I’m not sure if you haven’t received the memo just yet, but facial hair is ALWAYS a definite Y-E-S! I didn’t think it was important enough to become a topic, but after having to clue in too many of my male friends, apparently we need to talk about this.

That picture up at the top? Yeah, that’s really how we think. [Neat] Facial hair is so attractive it’s sickening. There’s just something about that big old manly patch of hair growing on your face. Ugh, TURN ON. Especially when you keep it neat. That means yes, shaving in the appropriate areas of your face, keeping it lined up, and COMBING IT OUT. You don’t like naps in the back of our head and we don’t like naps on the bottom of your chin. A trade for a trade. It also means appropriately washing your face so that you don’t get all those disgusting looking ingrown hair bumps. Yeah, sorry not sorry, that is SO not okay.

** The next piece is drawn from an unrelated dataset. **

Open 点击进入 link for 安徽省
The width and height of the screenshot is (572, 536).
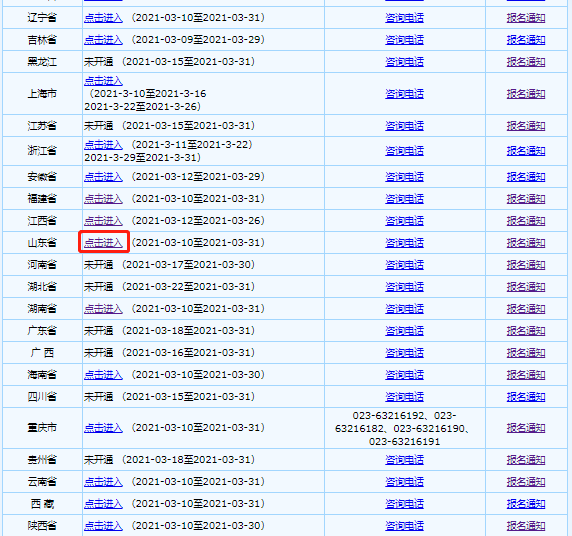point(103,177)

Anyway, this one wasn’t meant to be too long-winded, more like an FYI. If you want to give your girl or the ladies (if you’re single) a refreshing sight of you, give a beard or at least a little facial hair (excluding the ‘pornstache’ at ALL TIMES). If you didn’t know, now you do. Us ladies go CRAZY for a sexy, bearded beau. On top of the facial hair– if you really want to get us going–accompany your facial hair with a relaxed, debonair look (I’m talking fitted collared shirt with no tie and slacks type-of-deal). Can’t wait to see what you come up with. Try it on for size around Valentine’s day…

From me to you, 

-Isis.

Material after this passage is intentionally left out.